NavList:
A Community Devoted to the Preservation and Practice of Celestial Navigation and Other Methods of Traditional Wayfinding
From: Frank Reed
Date: 2016 Feb 27, 21:08 -0800
Dave, you wrote: "If I'm following this, N=87 should have tag=bet?"
If there's an entry in the "tag" column, then you can display the star's data with the common name immediately to its right in that row. I should have added that I filled in common names for some of the bright stars, like Deneb, even though there is no way to display them that way. You can try out the options. Just go to the modified entry form I posted here: http://www.fer3.com/arc/USNO-data-NavList.html. Try object name "87". You'll get data for "bet peg" or beta Pegasi in the output page.

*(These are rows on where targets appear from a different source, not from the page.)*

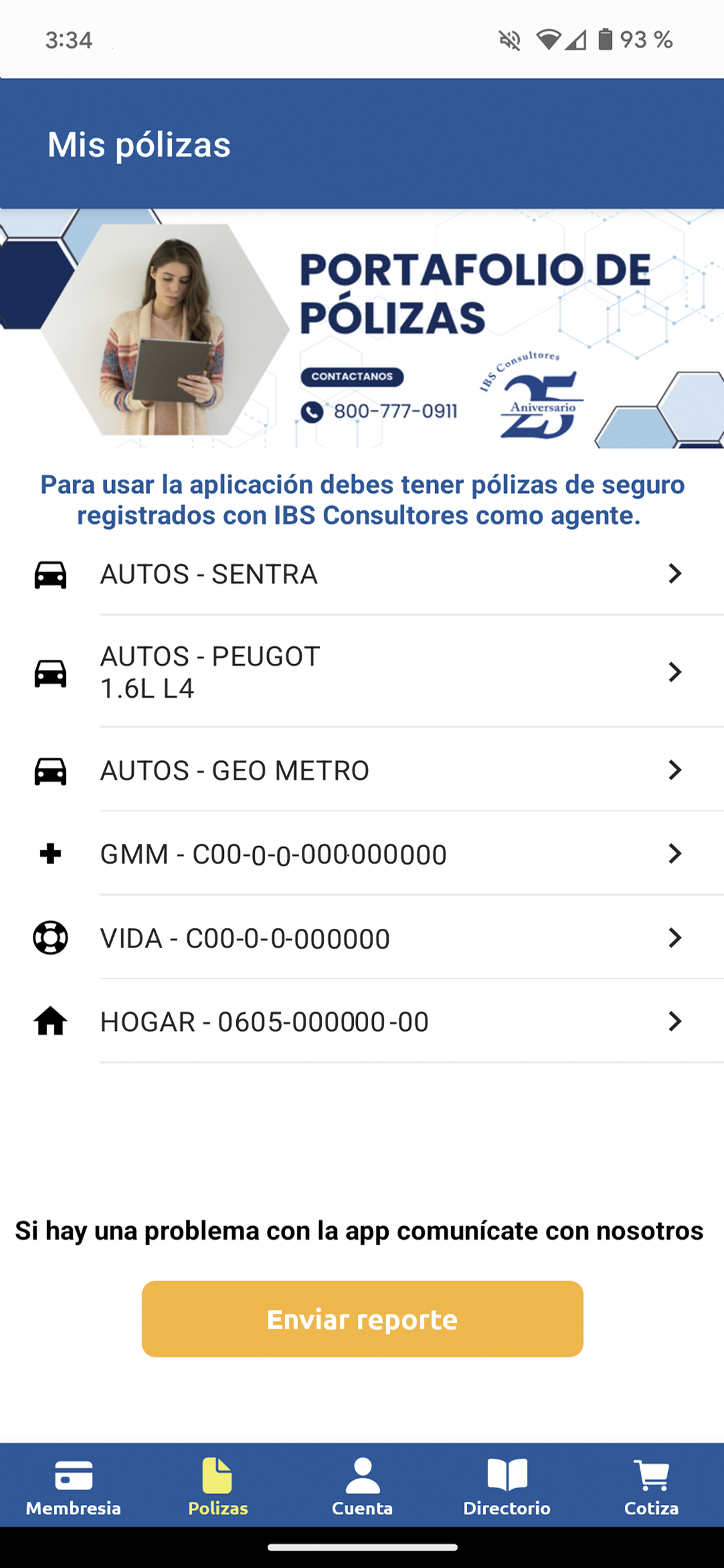Open the AUTOS - PEUGOT 1.6L L4 policy
This screenshot has width=724, height=1568.
tap(362, 672)
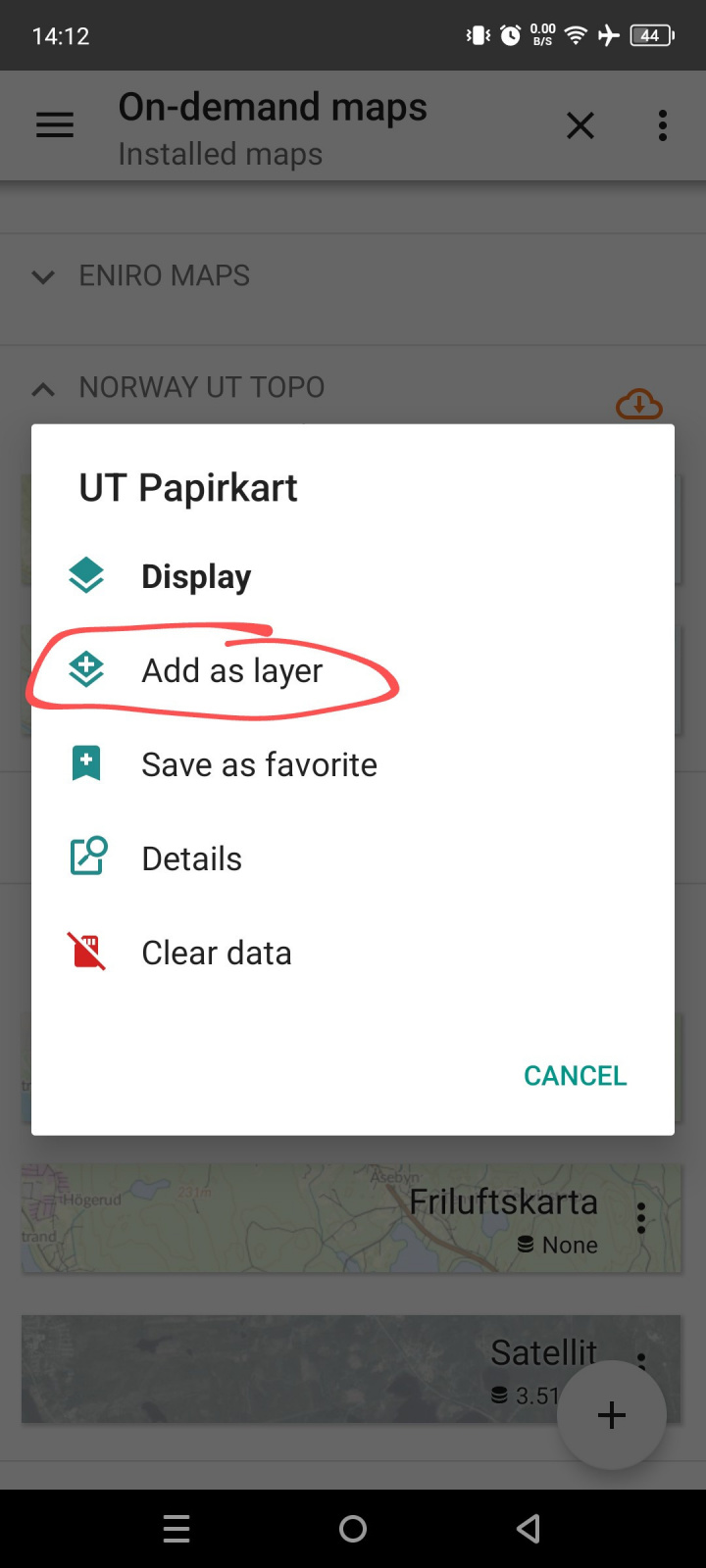Choose Add as layer option
The width and height of the screenshot is (706, 1568).
click(x=231, y=670)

There is also an aspect of the software that adds nothing to the list but shows us how it searches for the names. If you enter just "bet" or "be" or even just "b", the output page will return data for "bet cet" or beta Ceti. This is the first "bet" in the bayer list. I don't include the "bet" tag in the table because it's not really an independent tag. It's merely evidence of the lookup algorithm. It produces the same output page as entering "4" for the object name. That star, in fact, has another traditional name, Diphda, and that name has the three-character tag "dip" so that's what's in the table. Entering "dip" as a body ID yields the same numerical data (same GHA, Dec, etc.) but labeled with "Diphda". You could just ignore the tag column completely if you don't care about seeing the traditional names. They don't generate any new numerical data.
Maybe I should describe it another way. You can enter any of the numbers in the N column as a body ID. You can enter any of the three-letter codes in the tag column as a body ID. Those produce all of the possible unique output pages. There are other codes that "accidentally" repeat some of the output pages. And of course there are the body ID codes I listed earlier for today for the planets (plus non-planet Pluto). Shortened to three letters, they are sun, moo, mer, ven, ear, mar, jup, sat, ura, nep, plu. And there are two group codes all and ss which I also described earlier. And that's all the three-character codes that produce independent, unique output pages. That's all there is.
I'm not suggesting there's anything important in this. It's just fun to see what data you can get from the "official" USNO celestial navigation data web tool. It's mostly what you would expect with some oddball exceptions, like G Sco and N Vel and Pluto. They're hidden because they are officially and quite reasonably not important.